NOVA: The research optimized from the VLM's perspective: how fast can it run, how many tasks can it multiplex, how sophisticated can the fusion be? But the system's actual reliability is set by its weakest path, not its fastest. The weakest path was never designed. "VLM proposes, lidar disposes" is a beautiful safety rule — but it has a hidden premise: "at least one sensor is truthful." Glass removes the premise. WiFi degradation removes the fast path entirely. A pre-mortem asks: what's the most likely way this fails? The answer isn't "the VLM architecture was wrong." It's "WiFi dropped 10% of frames during dinner and Mom stopped asking."

Added pre-mortem findings:
  • The Hailo-8 under the bed. The mitigation that prevents half the WiFi-brownout scenario was already on the robot — 26 TOPS of NPU, idle. The failure mode isn't "we need better hardware"; it's "we didn't inventory what was already there." Safety-path freezes are fixable with a weekend of HailoRT integration; semantic-path degradation needs a fallback policy the research never specified.
  • The paperweight pattern. Optional: Orin NX modules, stereo cameras, carrier boards — an ecosystem purchase that stalls on a $200 missing part. Each "future upgrade" that isn't a full end-to-end BOM becomes a drawer ornament. Cross-ref Lens 25 (ethics of resource allocation) — burnt capital is moral, not just financial.

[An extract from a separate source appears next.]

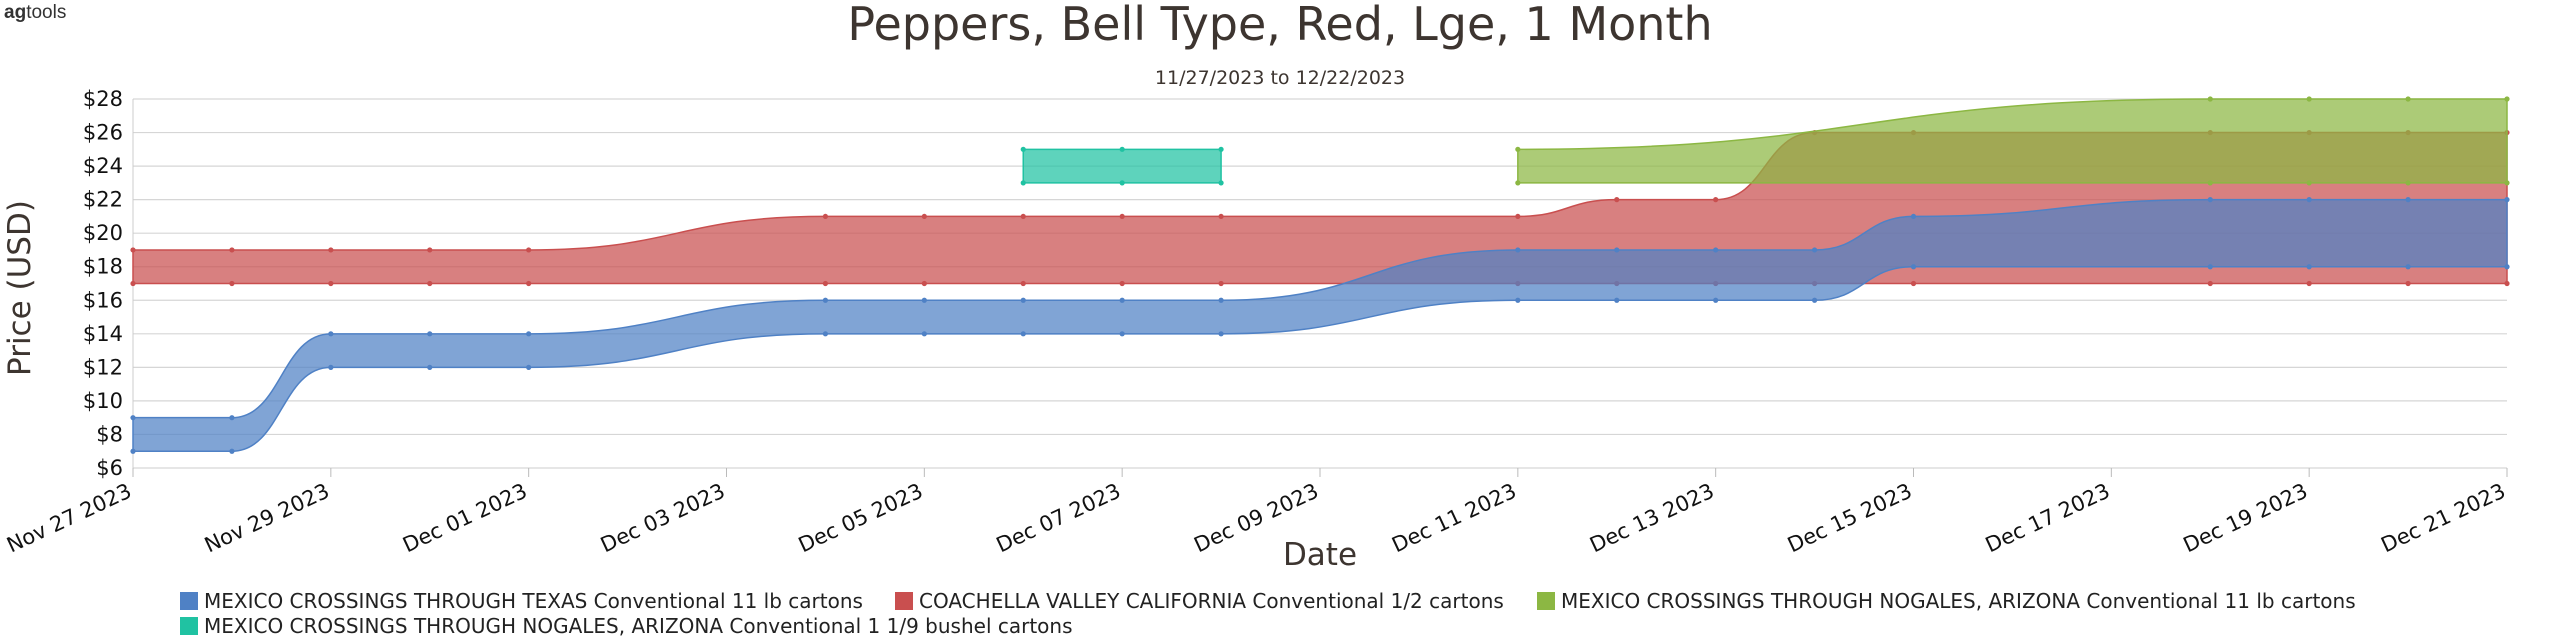 This screenshot has height=640, width=2560. Describe the element at coordinates (465, 518) in the screenshot. I see `x-tick-label: Dec 01 2023` at that location.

THINK: The research cites OK-Robot's principle: "What really matters is not fancy models but clean integration." Then it proceeds to design a 4-tier hierarchical fusion architecture with 5 perception capabilities, 4 temporal smoothing mechanisms, and a 5-phase roadmap with 3 SLAM prerequisites. The principle was cited but not applied. Clean integration would have started with: (1) define the degraded-mode behavior first, (2) implement WiFi fallback before adding a second VLM task, (3) automate the IMU watchdog before adding place recognition. The research described what success looks like at 58 Hz. It forgot to describe what the system does at 0 Hz — when the network is gone, the IMU has crashed, and Mom is standing in the hallway waiting.